PAGE EXCERPT>
Add the detection and code-generation of sqrt and square in fusion_group (#23095)

3af47711 · Yiqun Liu · GitHub · d066d6f9 · 3af47711 · 3af47711
9 changed file
--- a/paddle/fluid/framework/ir/fusion_group/code_generator.cc
+++ b/paddle/fluid/framework/ir/fusion_group/code_generator.cc
@@ -25,15 +25,21 @@ namespace ir {
 namespace fusion_group {

 std::string ExtractDataType(const std::vector<Node*>& nodes) {
-  std::string dtype_str = "float";
-  auto data_type = nodes.back()->Var()->GetDataType();
-
-  if (data_type == proto::VarType::FP32) {
-    dtype_str = "float";
-  } else if (data_type == proto::VarType::FP64) {
-    dtype_str = "double";
-  } else if (data_type == proto::VarType::FP16) {
-    dtype_str = "float16";
+  std::string dtype_str = "";
+  for (const auto* n : nodes) {
+    if (n && n->IsVar() && n->Var()) {
+      // The data type of all inputs/outputs must be the same, which are
+      //  checked when detecting the subgraph.
+      auto dtype = n->Var()->GetDataType();
+      if (dtype == proto::VarType::FP32) {
+        dtype_str = "float";
+      } else if (dtype == proto::VarType::FP64) {
+        dtype_str = "double";
+      } else if (dtype == proto::VarType::FP16) {
+        dtype_str = "float16";
+      }
+      break;
+    }
  }

  return dtype_str;
@@ -80,7 +86,6 @@ std::vector<OperationExpression> CodeGenerator::ConvertToExpressions(
      for (auto& name : input_names) {
        // Some input vars are not used in grad ops, such as
        // "elementwise_add_grad", where "X", "Y" and "Out" are not used.

ENTRIES>
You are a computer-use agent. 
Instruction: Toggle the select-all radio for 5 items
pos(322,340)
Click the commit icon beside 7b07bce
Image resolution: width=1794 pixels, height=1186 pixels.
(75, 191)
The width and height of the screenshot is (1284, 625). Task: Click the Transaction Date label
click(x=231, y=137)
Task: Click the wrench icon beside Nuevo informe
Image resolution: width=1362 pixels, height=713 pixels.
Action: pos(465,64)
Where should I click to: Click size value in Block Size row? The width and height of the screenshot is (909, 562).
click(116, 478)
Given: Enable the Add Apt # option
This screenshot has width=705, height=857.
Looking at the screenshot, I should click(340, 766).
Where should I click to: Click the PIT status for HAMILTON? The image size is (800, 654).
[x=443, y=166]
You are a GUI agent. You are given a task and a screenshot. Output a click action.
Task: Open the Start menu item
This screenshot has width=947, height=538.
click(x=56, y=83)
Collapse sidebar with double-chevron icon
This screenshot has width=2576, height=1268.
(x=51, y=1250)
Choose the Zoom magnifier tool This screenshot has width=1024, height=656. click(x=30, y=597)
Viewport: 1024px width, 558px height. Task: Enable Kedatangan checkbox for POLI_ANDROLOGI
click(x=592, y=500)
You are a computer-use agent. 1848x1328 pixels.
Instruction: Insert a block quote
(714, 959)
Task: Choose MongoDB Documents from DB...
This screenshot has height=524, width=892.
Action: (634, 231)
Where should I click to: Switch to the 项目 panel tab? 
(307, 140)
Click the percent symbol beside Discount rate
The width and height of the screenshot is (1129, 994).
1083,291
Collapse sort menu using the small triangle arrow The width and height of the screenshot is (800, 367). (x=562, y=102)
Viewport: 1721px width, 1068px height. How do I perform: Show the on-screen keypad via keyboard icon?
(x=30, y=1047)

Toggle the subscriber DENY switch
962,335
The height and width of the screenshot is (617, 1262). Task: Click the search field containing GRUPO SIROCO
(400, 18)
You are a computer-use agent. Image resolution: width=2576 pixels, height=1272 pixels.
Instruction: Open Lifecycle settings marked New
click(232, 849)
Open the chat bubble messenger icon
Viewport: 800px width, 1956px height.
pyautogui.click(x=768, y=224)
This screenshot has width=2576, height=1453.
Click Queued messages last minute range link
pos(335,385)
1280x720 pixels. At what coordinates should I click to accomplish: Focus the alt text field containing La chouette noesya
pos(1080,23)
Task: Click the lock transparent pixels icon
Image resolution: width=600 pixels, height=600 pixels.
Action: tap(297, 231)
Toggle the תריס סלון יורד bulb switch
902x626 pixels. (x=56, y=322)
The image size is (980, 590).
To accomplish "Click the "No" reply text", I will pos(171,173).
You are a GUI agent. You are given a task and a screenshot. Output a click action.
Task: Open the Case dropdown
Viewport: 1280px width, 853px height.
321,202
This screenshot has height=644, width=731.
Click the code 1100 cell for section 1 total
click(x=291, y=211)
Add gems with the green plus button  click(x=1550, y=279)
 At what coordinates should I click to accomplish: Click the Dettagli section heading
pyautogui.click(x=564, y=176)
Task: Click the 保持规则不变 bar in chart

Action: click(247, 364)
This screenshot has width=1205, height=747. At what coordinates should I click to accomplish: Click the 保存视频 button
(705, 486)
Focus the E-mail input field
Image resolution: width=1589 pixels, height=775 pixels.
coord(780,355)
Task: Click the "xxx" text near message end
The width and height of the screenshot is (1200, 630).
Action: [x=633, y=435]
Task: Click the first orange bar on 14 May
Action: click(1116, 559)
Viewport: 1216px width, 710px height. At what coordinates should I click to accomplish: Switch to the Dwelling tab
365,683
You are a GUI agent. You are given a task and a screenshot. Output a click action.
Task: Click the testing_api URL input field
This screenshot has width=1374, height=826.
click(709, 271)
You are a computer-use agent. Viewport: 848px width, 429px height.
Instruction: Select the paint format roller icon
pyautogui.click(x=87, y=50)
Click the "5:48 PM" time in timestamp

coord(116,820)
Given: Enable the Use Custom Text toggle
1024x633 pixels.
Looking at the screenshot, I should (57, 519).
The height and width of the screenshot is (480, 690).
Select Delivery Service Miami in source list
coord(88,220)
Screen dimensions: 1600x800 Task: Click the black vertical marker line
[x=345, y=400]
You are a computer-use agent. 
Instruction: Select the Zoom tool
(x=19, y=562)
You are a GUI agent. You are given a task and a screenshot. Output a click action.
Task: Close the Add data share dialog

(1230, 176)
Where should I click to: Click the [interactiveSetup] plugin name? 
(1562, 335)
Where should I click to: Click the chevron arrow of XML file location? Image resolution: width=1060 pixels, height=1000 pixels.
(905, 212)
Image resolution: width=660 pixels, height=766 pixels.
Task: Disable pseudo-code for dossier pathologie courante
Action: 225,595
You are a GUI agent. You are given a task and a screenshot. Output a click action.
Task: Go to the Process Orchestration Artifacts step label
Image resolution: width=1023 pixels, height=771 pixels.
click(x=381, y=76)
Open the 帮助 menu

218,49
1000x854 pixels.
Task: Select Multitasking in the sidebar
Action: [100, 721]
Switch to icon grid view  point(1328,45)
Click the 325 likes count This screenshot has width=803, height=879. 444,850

SET OF TASKS>
1. According to a comment in the commit diff, at what point is it checked that all inputs and outputs have the same data type?
2. Write out the stretch of the commit diff from "return dtype_str;" through "are not used.".
3. List every proto::VarType value that the added lines of the commit diff compare against.
The entries play no part in this.

EXPECTED RESPONSES>
1. It is checked when the subgraph is detected.

2.
return dtype_str;
@@ -80,7 +86,6 @@ std::vector<OperationExpression> CodeGenerator::ConvertToExpressions(
      for (auto& name : input_names) {
        // Some input vars are not used in grad ops, such as
        // "elementwise_add_grad", where "X", "Y" and "Out" are not used.

3. FP32, FP64, FP16